Als im Jahr 2012 auf der tonangebenden Eurobike-Messe ein erstes eMTB auftauchte, wurde es noch als Kuriosität belächelt. Doch mittlerweile mussten sich die Fahrradhersteller auf die steigende Nachfrage ganz unterschiedlicher Käufergruppen einstellen, indem sie ein breitgefächertes Angebot an eMTBs führen: von  vollgefederten Touren-eMTBs über eFullys zum schnellen Bergauffahren bis zu eDownhillern für den Bergab-Thrill.

Interessanterweise ist es, anders als in Prä-eMTB-Zeiten, nicht das auf-den-Berg-Kommen, dass die meisten Probleme macht, sondern das wieder Runterkommen. Steile Abwärtspisten überfordern so manchen überambitionierten Neu-eMTBler.

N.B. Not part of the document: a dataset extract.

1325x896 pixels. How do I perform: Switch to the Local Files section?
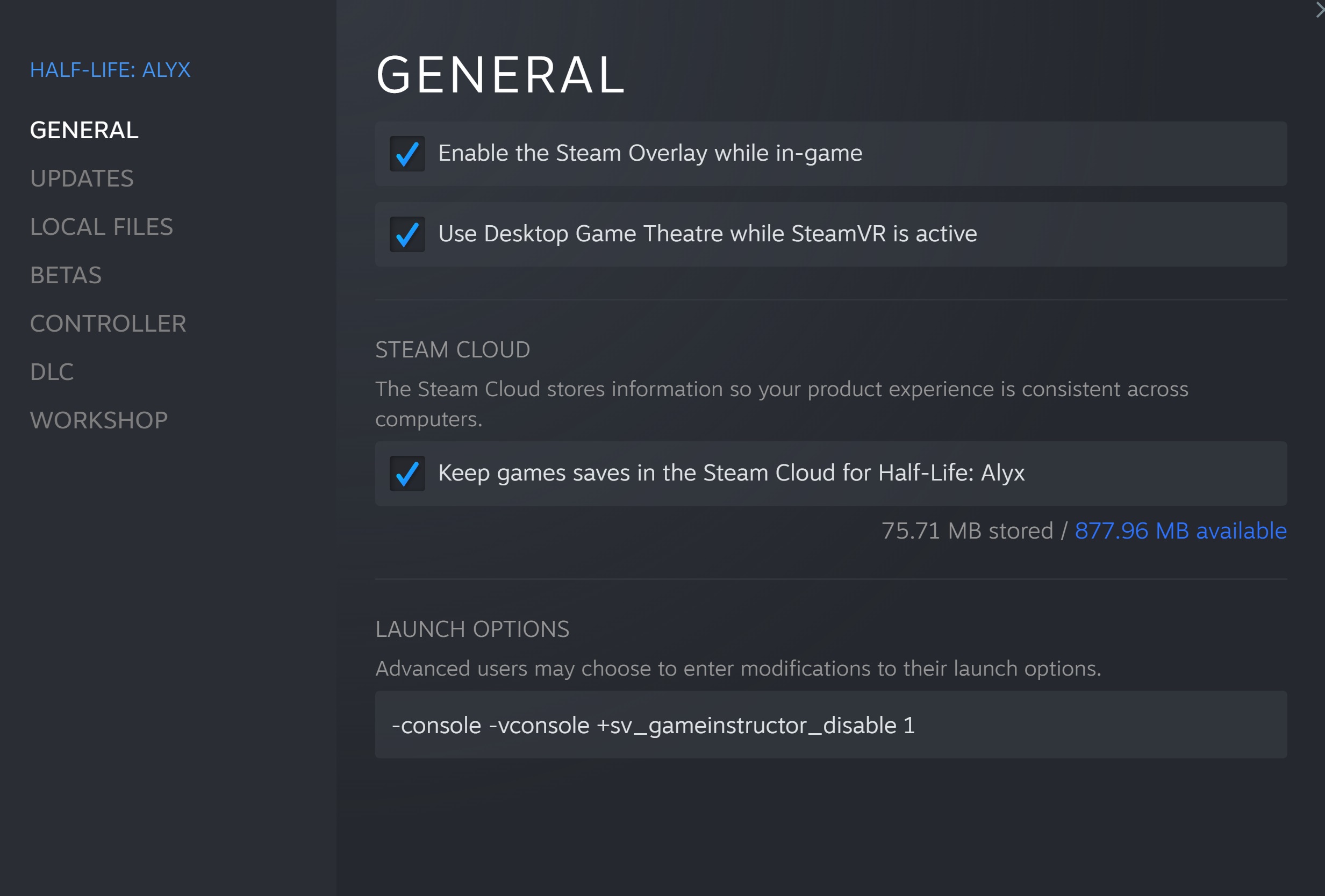[x=102, y=227]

90.000 Mal bitte Rücksicht

90.000 Elektro-Mountainbikes wurden 2016 in Deutschland verkauft. Das bedeutet, dass von den 605.000 eBikes auf Deutschlands Wegen rund 15 Prozent bergtauglich sind.

Und so kommt es, dass sich zum Beispiel in der jüngsten Ausgabe des Deutscher-Alpenverein- Mitgliedermagazins Panorama die Bitte „um Rücksicht gegenüber anderen Bergbesuchern“ einschleicht.

Von Kuhattacken und Kulanzen

Beim österreichischen Pendant, dem Österreichischen Alpenverein, ist man bereits um Abgrenzung bemüht: Wanderwege sollen Wanderwege bleiben und nicht als eBike-Trails zweckentfremdet werden. Und der Österreichische Rundfunk (ORF) konstatiert, dass es mit dem eBike-Boom „langsam eng im Gebirge“ wird. Mit der steigenden Zahl der eBiker steige auch das Konfliktpotenzial. Nicht nur mit Wanderern: Almbauern berichten von Attacken irritierter Kuhherden.

Wer auf Nummer Sicher gehen will, sollte sich an ausgewiesene, legale Mountainbike-Strecken halten. Oder gleich spezielle Uphill-Trails aufsuchen (der erste in Deutschland wurde kürzlich im Bayerischen Wald eröffnet).

Und so verhält es mit der Trendsportart eMountainbiken letztlich wie mit jeder anderen Sache: ohne Rücksichtnahme geht gar nichts. Wenn das Miteinander mit anderen Bergnutzern (Wanderer, Bauern) funktioniert, braucht es auch keine Verbote oder Sperrungen.